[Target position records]
— Begin —

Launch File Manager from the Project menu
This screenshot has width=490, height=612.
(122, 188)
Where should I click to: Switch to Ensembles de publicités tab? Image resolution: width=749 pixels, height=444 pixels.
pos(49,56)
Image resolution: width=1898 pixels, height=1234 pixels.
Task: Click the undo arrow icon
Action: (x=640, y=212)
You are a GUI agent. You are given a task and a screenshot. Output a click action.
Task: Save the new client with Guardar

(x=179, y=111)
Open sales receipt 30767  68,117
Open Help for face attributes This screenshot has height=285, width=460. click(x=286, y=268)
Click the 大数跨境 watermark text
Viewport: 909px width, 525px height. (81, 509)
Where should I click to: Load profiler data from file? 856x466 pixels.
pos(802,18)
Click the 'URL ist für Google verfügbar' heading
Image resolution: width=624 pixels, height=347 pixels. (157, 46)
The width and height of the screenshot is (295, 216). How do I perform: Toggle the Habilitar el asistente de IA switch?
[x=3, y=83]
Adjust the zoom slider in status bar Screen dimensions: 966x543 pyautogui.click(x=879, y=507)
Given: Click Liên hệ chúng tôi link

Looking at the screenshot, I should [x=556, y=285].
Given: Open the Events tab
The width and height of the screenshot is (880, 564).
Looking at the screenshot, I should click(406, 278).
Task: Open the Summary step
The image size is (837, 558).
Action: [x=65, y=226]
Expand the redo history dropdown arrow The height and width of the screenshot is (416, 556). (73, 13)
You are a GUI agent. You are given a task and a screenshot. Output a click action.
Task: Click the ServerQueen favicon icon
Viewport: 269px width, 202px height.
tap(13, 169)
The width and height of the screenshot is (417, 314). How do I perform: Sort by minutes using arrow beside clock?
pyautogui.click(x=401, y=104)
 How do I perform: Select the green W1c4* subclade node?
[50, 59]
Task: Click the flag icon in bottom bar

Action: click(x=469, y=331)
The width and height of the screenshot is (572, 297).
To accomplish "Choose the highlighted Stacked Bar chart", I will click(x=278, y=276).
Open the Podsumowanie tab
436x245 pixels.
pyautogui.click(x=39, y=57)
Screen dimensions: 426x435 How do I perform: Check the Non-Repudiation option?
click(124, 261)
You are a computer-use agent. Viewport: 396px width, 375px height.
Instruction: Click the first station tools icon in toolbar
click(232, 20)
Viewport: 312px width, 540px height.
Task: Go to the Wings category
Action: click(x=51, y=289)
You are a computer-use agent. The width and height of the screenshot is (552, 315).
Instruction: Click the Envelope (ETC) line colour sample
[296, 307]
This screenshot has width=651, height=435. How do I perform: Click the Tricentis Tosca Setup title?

— End —

| PROMPT |
Reproduce every one of the lines above with no changes.

| FULL RESPONSE |
Launch File Manager from the Project menu
This screenshot has width=490, height=612.
(122, 188)
Where should I click to: Switch to Ensembles de publicités tab? Image resolution: width=749 pixels, height=444 pixels.
pos(49,56)
Image resolution: width=1898 pixels, height=1234 pixels.
Task: Click the undo arrow icon
Action: (x=640, y=212)
You are a GUI agent. You are given a task and a screenshot. Output a click action.
Task: Save the new client with Guardar

(x=179, y=111)
Open sales receipt 30767  68,117
Open Help for face attributes This screenshot has height=285, width=460. click(x=286, y=268)
Click the 大数跨境 watermark text
Viewport: 909px width, 525px height. (81, 509)
Where should I click to: Load profiler data from file? 856x466 pixels.
pos(802,18)
Click the 'URL ist für Google verfügbar' heading
Image resolution: width=624 pixels, height=347 pixels. (157, 46)
The width and height of the screenshot is (295, 216). How do I perform: Toggle the Habilitar el asistente de IA switch?
[x=3, y=83]
Adjust the zoom slider in status bar Screen dimensions: 966x543 pyautogui.click(x=879, y=507)
Given: Click Liên hệ chúng tôi link

Looking at the screenshot, I should [x=556, y=285].
Given: Open the Events tab
The width and height of the screenshot is (880, 564).
Looking at the screenshot, I should click(406, 278).
Task: Open the Summary step
The image size is (837, 558).
Action: [x=65, y=226]
Expand the redo history dropdown arrow The height and width of the screenshot is (416, 556). (73, 13)
You are a GUI agent. You are given a task and a screenshot. Output a click action.
Task: Click the ServerQueen favicon icon
Viewport: 269px width, 202px height.
tap(13, 169)
The width and height of the screenshot is (417, 314). How do I perform: Sort by minutes using arrow beside clock?
pyautogui.click(x=401, y=104)
 How do I perform: Select the green W1c4* subclade node?
[50, 59]
Task: Click the flag icon in bottom bar

Action: click(x=469, y=331)
The width and height of the screenshot is (572, 297).
To accomplish "Choose the highlighted Stacked Bar chart", I will click(x=278, y=276).
Open the Podsumowanie tab
436x245 pixels.
pyautogui.click(x=39, y=57)
Screen dimensions: 426x435 How do I perform: Check the Non-Repudiation option?
click(124, 261)
You are a computer-use agent. Viewport: 396px width, 375px height.
Instruction: Click the first station tools icon in toolbar
click(232, 20)
Viewport: 312px width, 540px height.
Task: Go to the Wings category
Action: click(x=51, y=289)
You are a computer-use agent. The width and height of the screenshot is (552, 315).
Instruction: Click the Envelope (ETC) line colour sample
[296, 307]
This screenshot has width=651, height=435. How do I perform: Click the Tricentis Tosca Setup title?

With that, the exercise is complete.